Though excommunicated, Marcion still gained followers with his ideas. It was largely because of this that the church regarded him as a threat. There is a tradition that Marcion repented all of his ‘heresies’ to be let back into the church, but he was told that in order to be accepted again, he would have to save all of those that he had led astray. Supposedly there was some glee among the early Christians when he died before he could do so. In response to his expounding, the Church established the first of many Creeds detailing what they believed and what one should believe in order to be a good Christian. The line, “I believe in God, the Father Almighty, maker of heaven and earth” sharply contrasts with Marcion’s vision of the unrighteous creator god. Yet, even the Nicene Creed still did not answer all of Marcion’s questions, such as the origin of evil. “Everybody who attempted to explain the dogma so that it would make sense was a heretic, the true orthodoxy consisting in avoiding all such explanation.”

Conclusion

Marcion must have been an intelligent, if simple man. His message of love and the goodness of God found easy resonance in the hearts of many listeners. His lack of theological study and sophistication made him an easy target for the more experienced church leaders of his day.
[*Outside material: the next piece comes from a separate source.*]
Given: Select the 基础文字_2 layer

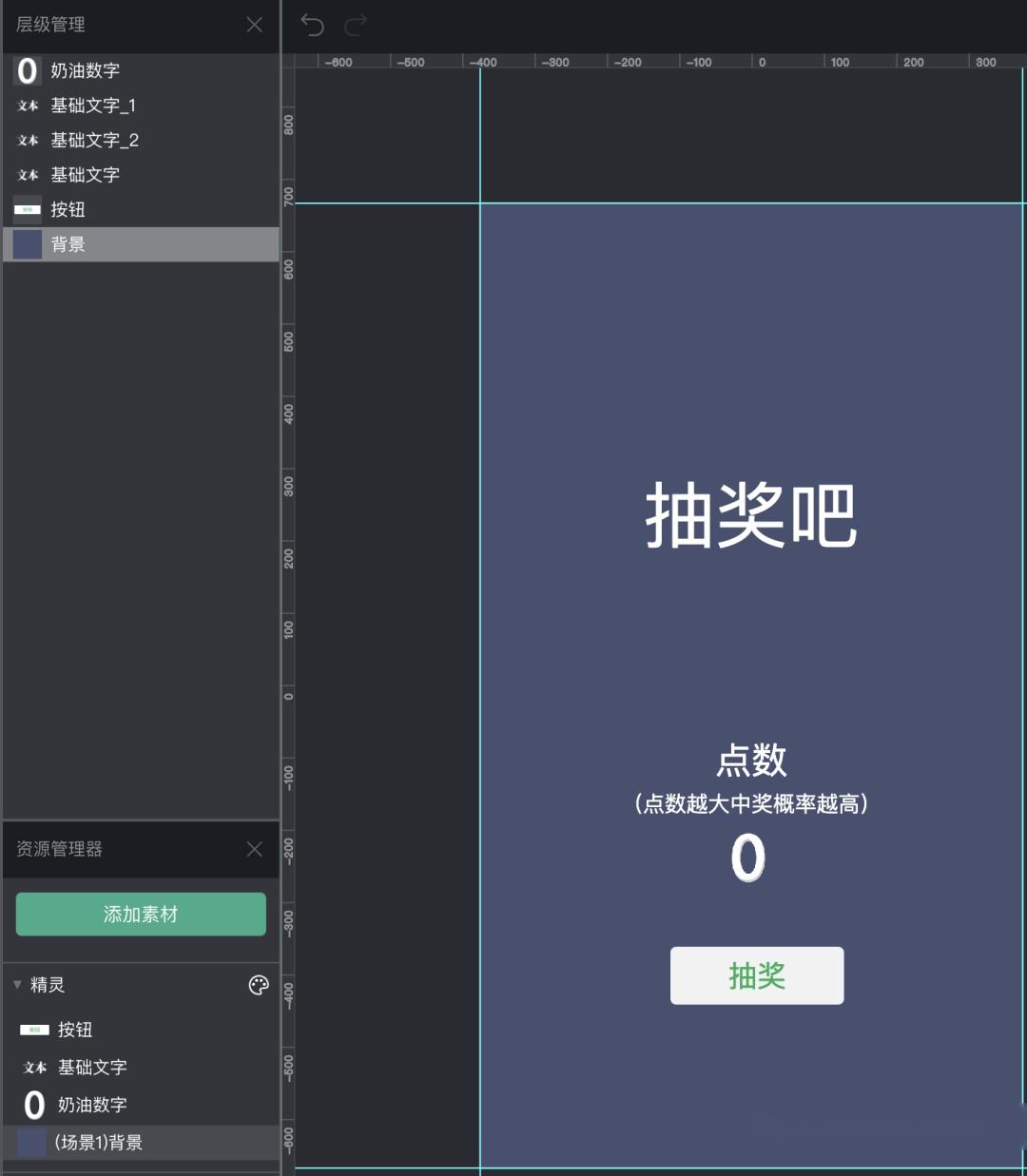Looking at the screenshot, I should click(94, 141).
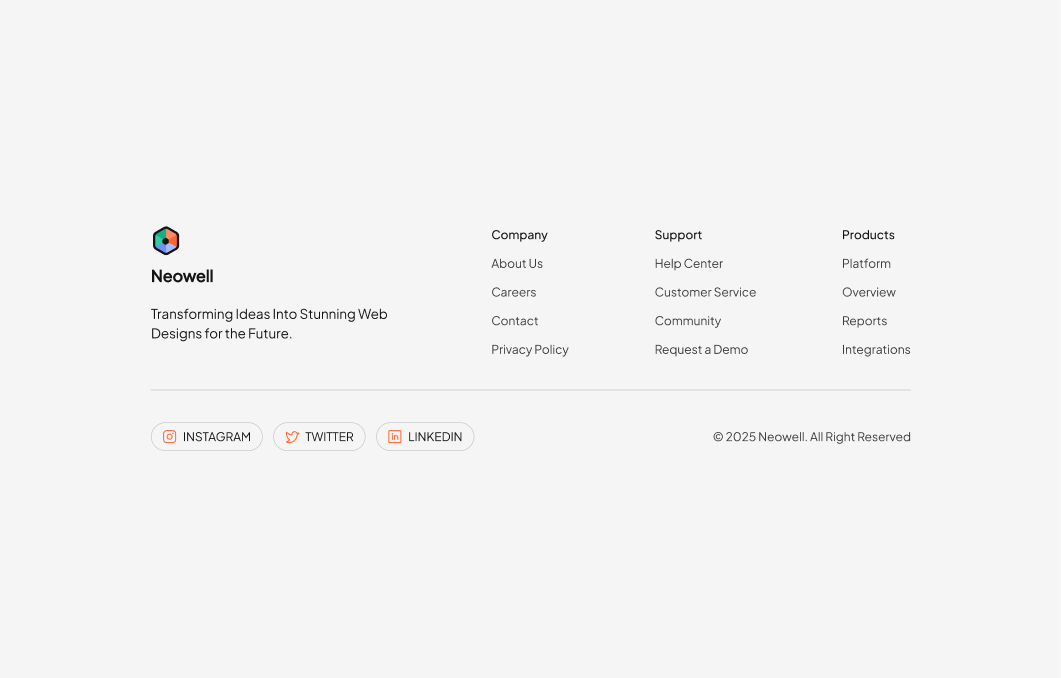
Task: Select the Careers link
Action: click(x=513, y=292)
His message was simple, and he seemed unwilling or unable to explain contradictions therein. The spirit and simplicity of his Christianity should be remembered as a message of pervading love, acceptance and redemption. “He wanted to establish the goodness of God, no matter at what cost, and his ethical instincts at this point were sound. If his teaching had prevailed there would have been no autos da fe’, no Inquisition, and no burning of heretics by either Catholics or Protestants."


Works Cited

Blackman, Edwin Cyril
Marcion and his Influence 1978 AMS Press, Inc. New York, NY

Hoffman, Joseph R.M
Marcion: On the Restitution of Christianity An Essay on the Development of Radical Paulinist Theology in the Second Century 1984 American Academy of Religion Chico, California

Kershner, Frederick D.
Pioneers of Christian Thought 1930 The Bobbs-Merril Company Brooklyn, NY

Knox, John
Marcion and the New Testament: An Essay in the Early History of the Canon 1980 AMS Press, Inc. New York, NY

Marcionite Encyclopædia Britannica http://www.britannica.com/eb/article?eu=52056&tocid=0&query=marcion Accessed August 15, 2003.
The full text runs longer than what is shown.